_Texte_.

----

Quand j’ai pris ma plume je me suis dit : « Que vas-tu écrire que tu n’aie déjà dit ?! ». Et tout à coup une idée de génie me traversa l’esprit. NAJE ! NAJE ! NAJE ! Pour moi tout un programme. Au tout début, il y 14 ans, j’allais vers l’inconnu, un peu intimidée – eh oui tout arrive – mais Mathieu m’a pris la main et m’a dit : « viens ». Ensuite, Marie France, lors d’un jeu, m’a entraînée et nous avons valsé pour nous dire combien l’une et l’autre nous nous trouvions belles. Depuis de l’eau est passée sous les ponts ; il y a eu des peurs et des grincements de dent, des rires aussi, des fêtes – même si à mon goût il n’y en aura jamais assez ! Et s’il fallait choisir un chantier qui m’a remuée jusqu’au delà de mes tripes, j’opterai pour « Les Invisibles ». A chaque fois que je rentrais sur Angers, j’étais en larmes. Et à chaque fois, je retournais à Paris, et rebelote, et rebelote. Jusqu’au jour où, j’étais en train de chanter, et j’ai fondu en larmes sans raison apparente. Et là je me suis dit : « T’es devenue maso ma vieille ! Il faut te faire soigner ! » Mais j’ai tenu bon et j’ai été au bout du chantier. Tout ça pour vous dire que j’adore NAJE et que je pourrais vous en parler pendant des heures et des heures. Sachez que j’ai un cœur d’artichaut, une feuille pour tout le monde, et que toutes ses feuilles sont à l’abri bien au chaud dans mon jardin secret, à l’ombre d’un grand chêne, à regarder les feuilles à l’envers. J’irai au bout du monde avec NAJE ! Sachez aussi que je ferais le tour du monde si on me le demandait…… mais ce serai un peu long ……Non!!!!!!

----

_Exercices_.
a – Répondez à ces questions sur le témoignage sur NAJE :
(i) Il y a combien d'années que la personne qui raconte a fait ses débuts ?
(ii) Quel chantier l'a remuée « jusqu'au delà de [ses] tripes » ?
(iii) Dans quelle ville rentrait-elle en larmes après chaque séance ?
b – Reprenez le témoignage sur NAJE après sa dernière phrase et écrivez-en la suite.

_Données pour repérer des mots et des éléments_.
----

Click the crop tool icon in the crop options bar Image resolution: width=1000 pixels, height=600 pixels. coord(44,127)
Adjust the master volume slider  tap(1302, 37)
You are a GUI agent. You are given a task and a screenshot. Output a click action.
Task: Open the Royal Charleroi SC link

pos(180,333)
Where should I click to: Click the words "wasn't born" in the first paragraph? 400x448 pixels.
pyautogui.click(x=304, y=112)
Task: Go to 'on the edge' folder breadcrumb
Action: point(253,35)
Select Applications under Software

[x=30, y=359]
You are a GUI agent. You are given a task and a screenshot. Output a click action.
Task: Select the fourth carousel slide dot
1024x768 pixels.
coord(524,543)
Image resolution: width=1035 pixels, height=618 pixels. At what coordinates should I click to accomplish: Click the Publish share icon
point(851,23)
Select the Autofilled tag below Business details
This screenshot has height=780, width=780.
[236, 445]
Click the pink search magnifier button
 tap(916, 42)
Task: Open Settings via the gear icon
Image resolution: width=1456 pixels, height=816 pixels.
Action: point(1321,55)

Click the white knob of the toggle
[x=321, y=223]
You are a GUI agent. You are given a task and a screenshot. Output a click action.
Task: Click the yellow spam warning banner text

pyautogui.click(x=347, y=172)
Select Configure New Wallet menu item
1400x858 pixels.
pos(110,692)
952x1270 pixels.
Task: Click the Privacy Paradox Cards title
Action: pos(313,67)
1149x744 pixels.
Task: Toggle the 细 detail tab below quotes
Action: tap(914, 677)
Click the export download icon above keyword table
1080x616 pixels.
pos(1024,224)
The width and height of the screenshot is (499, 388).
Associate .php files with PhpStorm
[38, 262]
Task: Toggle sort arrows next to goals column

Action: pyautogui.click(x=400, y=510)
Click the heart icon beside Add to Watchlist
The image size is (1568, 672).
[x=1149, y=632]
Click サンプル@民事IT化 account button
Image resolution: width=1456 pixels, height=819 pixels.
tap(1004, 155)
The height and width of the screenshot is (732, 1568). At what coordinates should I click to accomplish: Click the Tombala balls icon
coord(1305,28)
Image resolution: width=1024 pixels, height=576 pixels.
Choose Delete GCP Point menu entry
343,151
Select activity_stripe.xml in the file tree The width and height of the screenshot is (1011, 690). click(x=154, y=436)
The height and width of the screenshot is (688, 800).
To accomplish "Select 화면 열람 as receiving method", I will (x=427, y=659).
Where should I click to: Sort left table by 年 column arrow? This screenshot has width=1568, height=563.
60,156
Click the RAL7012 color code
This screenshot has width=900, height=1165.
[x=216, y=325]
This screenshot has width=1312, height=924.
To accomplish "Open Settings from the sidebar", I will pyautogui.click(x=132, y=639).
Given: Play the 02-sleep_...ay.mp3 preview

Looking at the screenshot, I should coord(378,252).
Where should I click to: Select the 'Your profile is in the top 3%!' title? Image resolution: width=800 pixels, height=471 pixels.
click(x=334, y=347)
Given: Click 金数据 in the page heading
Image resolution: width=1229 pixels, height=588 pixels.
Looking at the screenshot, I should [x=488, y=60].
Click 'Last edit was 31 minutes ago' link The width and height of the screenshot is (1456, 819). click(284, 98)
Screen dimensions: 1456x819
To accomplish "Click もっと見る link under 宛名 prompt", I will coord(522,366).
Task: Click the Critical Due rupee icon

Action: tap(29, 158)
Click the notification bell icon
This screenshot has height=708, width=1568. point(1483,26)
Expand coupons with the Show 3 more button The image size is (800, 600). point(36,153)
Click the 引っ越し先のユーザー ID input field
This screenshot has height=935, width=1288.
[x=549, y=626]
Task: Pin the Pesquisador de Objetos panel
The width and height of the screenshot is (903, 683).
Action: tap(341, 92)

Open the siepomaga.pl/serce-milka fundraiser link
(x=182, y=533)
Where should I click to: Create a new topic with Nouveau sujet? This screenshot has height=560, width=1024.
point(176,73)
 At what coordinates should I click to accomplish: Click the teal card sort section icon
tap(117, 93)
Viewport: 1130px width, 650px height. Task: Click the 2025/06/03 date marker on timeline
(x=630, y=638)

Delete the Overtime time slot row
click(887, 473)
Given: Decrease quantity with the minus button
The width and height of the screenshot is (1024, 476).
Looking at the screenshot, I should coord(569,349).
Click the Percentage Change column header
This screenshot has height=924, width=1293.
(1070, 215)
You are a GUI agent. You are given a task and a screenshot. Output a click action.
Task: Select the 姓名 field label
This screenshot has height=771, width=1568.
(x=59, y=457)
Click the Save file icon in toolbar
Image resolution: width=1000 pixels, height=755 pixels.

----

_Réponses_.
a –
(i) 14 ans.
(ii) « Les Invisibles ».
(iii) Angers.

b –
MARYSA

Je me souviens du texte du cerisier, que je disais en détimbrant, impuissante à m’en empêcher… Ben oui, Mouss ! ben oui, Jean-Paul !

Je revivais le cerisier-refuge de mes 9 ans…

 

Quand même y m’avaient bien dressée,

les quatre du gang du sacrifice,

l’oncle-prestige, la mère complice,

le frère vengeur,le père cassé…

 

Gazé en 15, çà, c’est le grand-père

A cause des gaz, il viole sa femme,

ma mère, puis moi, on récupère,

Elle le rejet, moi, le secret…

 

Au fond la vie, j’étais pas contre !

Mais comment naitre, ma mère me veut

Pour elle toute seule, pour s’faire renaitre,

une pour deux, ma vie en creux…

 

9 ans se passent, grand-frère d’jouer,

Au père, au flic et au colon,

Il vise sur tout ce qui a un con,

la bonne le jette,…petite sœur paie…

 

Ma-nine, qu’y m’avaient appelée,

J’me sens bien que dans les arbres,

je ne sais même pas que j’ai oublié

Comment penser prendre les armes,

 

Douze ans plus tard, l’oncle dirige

Son doigt de tueur, essai marqué !

Ce qu’il me fait, ma mère le sait !

l’avant, l’après, se brouillent, se figent…

 

J’suis la baudruche coincée sous le pack,

A étouffer dans l’air vicié,

Mise en exil, je creuse mes traques,

Et tisse mon identité

 

La famille NAJE m’a bien aidée

A raccorder l’encore relié

en rajoutant l’humanité

Envers et contre tous les dénis,

elle m’a offert un vrai beau nid

 

en me r’mettant dans le cours du temps

de plus en plus vitalement,

je peux crier ,et on comprend,

au nom de millions d’enfants,

piégés par des parents en transe,

 

le viol, ç

​a​

tue en différé !le viol, ç

​a​

tue si tu te tais !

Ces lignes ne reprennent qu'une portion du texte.